I'm sorry, nobody has a clue what smartphone market share will be in 2016. - technologizer
http://techland.time.com/2012/06/07/lets-just-say-it-nobody-has-a-clue-what-smartphone-market-share-will-be-in-2016/

======
stephengillie
We know one thing for sure: We'll have more tablets and phones around, and
more in-betweens like the Rasberry Pi, Cotton Candy, and others. TVs and
monitors will ship with clones of those built-in.

By 2016, "smartphone" will be a small part of the embedded processor / ARM
marketshare, which is what we'll actually be concerned with.

------
xiaoma
That was a wonderful graph. It took me a moment to figure out how to read it
since the year numbers at the bottom were below the fold, but it captures the
horrible quality of the predictions perfectly.

Just mentally drawing a line from the android 2010 starting point to the 2011
starting point (to get the true growth) and comparing the slope with that
measly little increase they predicted in their 2010 line nearly made me laugh.
Seeing the same mistake virtually replicated going from 2011 to 2012 did.

This is one of those examples where the proverbial monkey's throwing at a
prediction dartboard would have been more accurate.

------
hemancuso
If IDC could predict such things with any degree of accuracy they would make a
lot more money selling the research to hedge funds rather than media shills.
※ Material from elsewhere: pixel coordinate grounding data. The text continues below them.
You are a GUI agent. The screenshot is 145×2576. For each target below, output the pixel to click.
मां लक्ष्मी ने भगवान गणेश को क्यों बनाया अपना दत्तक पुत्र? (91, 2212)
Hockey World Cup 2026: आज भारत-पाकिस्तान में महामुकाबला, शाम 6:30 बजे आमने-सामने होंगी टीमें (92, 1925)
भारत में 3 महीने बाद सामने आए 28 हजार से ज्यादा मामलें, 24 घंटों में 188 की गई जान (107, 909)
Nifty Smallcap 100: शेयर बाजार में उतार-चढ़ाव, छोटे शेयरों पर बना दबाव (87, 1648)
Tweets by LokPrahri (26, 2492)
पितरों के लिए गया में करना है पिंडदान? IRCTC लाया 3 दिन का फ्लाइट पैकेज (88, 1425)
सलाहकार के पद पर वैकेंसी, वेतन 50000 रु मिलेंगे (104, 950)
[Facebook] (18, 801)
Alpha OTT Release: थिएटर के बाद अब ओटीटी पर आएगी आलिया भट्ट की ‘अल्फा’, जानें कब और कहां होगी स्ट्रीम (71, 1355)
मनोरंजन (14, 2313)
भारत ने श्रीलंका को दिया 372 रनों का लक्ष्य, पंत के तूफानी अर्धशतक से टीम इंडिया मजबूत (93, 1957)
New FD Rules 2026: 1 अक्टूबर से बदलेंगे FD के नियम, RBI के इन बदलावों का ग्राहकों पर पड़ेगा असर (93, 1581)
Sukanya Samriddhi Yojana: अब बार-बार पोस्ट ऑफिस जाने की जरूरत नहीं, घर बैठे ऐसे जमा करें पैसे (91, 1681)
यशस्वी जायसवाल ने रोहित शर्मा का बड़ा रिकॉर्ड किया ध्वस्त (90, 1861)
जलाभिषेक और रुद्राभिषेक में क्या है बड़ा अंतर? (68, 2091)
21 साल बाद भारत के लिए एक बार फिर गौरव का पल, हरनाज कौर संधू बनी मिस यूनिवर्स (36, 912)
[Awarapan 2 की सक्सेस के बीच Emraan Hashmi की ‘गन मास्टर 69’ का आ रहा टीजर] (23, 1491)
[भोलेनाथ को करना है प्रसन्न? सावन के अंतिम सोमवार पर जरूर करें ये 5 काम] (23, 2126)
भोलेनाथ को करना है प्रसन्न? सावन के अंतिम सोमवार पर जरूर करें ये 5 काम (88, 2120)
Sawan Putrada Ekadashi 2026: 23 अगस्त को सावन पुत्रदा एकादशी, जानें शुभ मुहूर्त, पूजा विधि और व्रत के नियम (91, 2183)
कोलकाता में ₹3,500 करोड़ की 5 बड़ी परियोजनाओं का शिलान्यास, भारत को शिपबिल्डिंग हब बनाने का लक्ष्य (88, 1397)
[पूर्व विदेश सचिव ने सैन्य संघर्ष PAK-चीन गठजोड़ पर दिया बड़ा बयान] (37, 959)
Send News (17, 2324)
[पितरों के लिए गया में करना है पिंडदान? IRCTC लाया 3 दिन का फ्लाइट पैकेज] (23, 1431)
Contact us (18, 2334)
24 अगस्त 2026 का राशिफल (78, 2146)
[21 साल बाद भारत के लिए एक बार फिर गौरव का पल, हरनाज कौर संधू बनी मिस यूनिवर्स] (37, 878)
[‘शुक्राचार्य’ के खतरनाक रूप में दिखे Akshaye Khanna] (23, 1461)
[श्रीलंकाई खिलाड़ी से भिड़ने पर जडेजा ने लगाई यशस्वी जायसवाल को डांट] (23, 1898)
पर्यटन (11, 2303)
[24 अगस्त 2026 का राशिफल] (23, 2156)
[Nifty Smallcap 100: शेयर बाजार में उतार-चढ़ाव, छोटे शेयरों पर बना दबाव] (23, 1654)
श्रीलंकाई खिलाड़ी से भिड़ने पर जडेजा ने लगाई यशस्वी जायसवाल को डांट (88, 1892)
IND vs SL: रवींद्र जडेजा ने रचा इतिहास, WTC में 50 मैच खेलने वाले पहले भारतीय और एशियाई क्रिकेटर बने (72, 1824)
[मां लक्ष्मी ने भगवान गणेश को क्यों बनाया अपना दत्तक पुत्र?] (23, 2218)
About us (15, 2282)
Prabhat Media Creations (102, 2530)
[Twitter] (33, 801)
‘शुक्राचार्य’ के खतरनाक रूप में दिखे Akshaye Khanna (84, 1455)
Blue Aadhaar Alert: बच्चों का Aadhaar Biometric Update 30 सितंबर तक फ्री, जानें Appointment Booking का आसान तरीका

The fact that they don't validates the degree to which these reports are just
idle speculation.

------
jere
Well, sure. If you had made predictions about the smartphone market 4 years
ago (before the first commercial Android phones) or 5 years ago (before iPhone
was released), your predictions would be utterly and hopelessly wrong.

------
MiguelHudnandez
When everyone buys a new phone roughly every two years, I can't imagine how
accurate a 3 1/2-year prediction could be.

------
mtgx
I agree. IDC, especially, has had more misses than hits. If they are so good
at predicting this stuff, why aren't they doing predictions for next year?
Shouldn't that be easier? I think they don't do it that way because that's too
easy to check and call them out for it, compared to calling them out in 2016
for the prediction they are making now.

------
Toshio
Using advanced game theory, and based on what the Metro interface looks like
right now, and how it evolved in the past 12 months, I can accurately predict
that winpho's marketshare in 2016 will be exactly what it is today.